Publicly, Silicon Valley will tell you everything is working as it should. Services like Facebook, they point out, are free, so their benefits aren't reflected in the productivity numbers. In a recent CNBC interview, the Founders Fund general partner Keith Rabois said the movement in Washington to break up Big Tech was nothing but a political fabrication. Everyone outside the nation's capital, he insisted, loves tech just the way it is.
But privately, tech leaders acknowledge something is wrong. The incentives surrounding who gets money for which idea are askew, and funding is being allocated in ways that actually stifle innovation. Some entrepreneurs acknowledge Silicon Valley's promise to save the world was always part manipulation — a way to get employees to buy in to long hours and to get consumers to overlook growing monopolization. Others will tell you the worst thing to happen to tech entrepreneurship was to become the toast of elite business schools, to be glamorized as a way to get rich, to be turned into a Hollywood production written by Aaron Sorkin.
One veteran entrepreneur told me venture capitalists didn't get docked for failing to invest in innovative, useful technology — but they would for not hitting a hype cycle. VCs that ride the latest hype cycle are more likely to get markups — follow-up investments from other VCs, at higher prices — and markups get them more cash in their funds. The Silicon Valley hoodies may not love Wall Street suits, but they do love Wall Street money, and Wall Street has never met a hype cycle it didn't love.
That means startups outside the sectors that produce hype cycles are starved for cash. According to PwC, 83% of all venture-capital investments from 1995 to 2019 went to startups dealing in life sciences or in information and communication technologies. That leaves crucial sectors, like energy, out of the mix.

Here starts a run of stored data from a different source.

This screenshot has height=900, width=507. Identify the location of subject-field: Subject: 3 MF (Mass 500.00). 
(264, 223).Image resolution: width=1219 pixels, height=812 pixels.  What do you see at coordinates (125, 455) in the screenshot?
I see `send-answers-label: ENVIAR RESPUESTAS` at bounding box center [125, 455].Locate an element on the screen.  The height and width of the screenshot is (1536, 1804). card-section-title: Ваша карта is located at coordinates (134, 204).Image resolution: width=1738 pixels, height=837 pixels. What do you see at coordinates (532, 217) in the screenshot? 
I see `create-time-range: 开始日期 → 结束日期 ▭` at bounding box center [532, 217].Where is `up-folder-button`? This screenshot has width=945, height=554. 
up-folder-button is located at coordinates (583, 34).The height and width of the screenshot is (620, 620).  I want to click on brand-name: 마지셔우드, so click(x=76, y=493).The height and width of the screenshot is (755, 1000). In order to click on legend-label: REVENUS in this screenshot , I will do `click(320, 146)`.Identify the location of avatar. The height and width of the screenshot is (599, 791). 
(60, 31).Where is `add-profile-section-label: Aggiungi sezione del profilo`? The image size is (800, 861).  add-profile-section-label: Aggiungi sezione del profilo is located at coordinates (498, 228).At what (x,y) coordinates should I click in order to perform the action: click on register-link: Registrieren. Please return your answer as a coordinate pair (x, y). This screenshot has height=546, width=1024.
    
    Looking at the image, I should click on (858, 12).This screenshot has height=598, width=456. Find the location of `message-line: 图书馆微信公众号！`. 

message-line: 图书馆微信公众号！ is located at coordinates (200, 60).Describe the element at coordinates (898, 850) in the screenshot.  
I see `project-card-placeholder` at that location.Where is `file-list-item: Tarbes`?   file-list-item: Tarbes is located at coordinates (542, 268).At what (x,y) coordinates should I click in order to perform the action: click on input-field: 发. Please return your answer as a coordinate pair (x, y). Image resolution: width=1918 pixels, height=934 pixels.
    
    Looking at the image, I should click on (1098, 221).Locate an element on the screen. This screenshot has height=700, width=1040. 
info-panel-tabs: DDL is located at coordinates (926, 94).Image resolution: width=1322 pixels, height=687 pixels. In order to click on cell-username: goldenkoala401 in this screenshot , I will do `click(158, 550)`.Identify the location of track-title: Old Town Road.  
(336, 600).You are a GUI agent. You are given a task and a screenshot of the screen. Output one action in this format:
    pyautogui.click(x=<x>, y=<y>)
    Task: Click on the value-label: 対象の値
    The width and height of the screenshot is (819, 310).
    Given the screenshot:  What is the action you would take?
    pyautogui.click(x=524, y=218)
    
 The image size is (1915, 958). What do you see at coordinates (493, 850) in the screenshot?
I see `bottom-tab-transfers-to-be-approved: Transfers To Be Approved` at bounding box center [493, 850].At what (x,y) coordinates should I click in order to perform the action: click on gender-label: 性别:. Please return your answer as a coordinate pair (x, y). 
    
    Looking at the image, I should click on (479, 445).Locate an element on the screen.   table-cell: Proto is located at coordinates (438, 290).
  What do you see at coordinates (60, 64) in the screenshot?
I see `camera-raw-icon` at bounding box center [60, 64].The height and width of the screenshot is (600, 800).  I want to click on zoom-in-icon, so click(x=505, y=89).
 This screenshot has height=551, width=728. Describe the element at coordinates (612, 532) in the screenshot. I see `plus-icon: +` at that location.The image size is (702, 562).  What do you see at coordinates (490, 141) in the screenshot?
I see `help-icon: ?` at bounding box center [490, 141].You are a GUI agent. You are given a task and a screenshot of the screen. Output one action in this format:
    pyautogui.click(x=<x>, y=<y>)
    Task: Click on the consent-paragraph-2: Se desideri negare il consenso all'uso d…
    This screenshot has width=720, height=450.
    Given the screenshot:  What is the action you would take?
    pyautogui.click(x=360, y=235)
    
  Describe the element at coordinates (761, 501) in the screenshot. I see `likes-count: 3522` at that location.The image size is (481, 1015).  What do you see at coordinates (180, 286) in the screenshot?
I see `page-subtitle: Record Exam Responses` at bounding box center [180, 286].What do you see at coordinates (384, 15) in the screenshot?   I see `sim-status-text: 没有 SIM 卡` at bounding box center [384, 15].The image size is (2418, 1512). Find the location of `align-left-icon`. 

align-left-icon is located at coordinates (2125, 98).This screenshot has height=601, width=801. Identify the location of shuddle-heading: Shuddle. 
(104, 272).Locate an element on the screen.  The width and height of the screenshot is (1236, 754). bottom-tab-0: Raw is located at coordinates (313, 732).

Thanks to this perverse incentive structure, a lot of entrepreneurs invent (or reinvent) with an eye toward the exits. And right now those exit options are getting acquired (if a company has managed to avoid entering the kill zone, where bigger tech companies either clone or kill their product) or going public into our current super-bubbly stock market.
Before it went public, Facebook attempted to acquire Snap for $3 billion. When that didn't work it simply cloned its features. Google bought the rival navigation service Waze and then slowly started integrating its navigation features into Google Maps. Going public has never been easier for tech companies now that the stock market is in the throes of a SPAC — special-purpose acquisition company — boom. Companies that go public through a SPAC are required to offer forward-looking projections to investors, not the detailed prospectus required for an initial public offering. That works out just fine for the SPAC sponsors who collect richer fees than IPO underwriters, but it ends up rushing companies that are nowhere near ready for a public debut.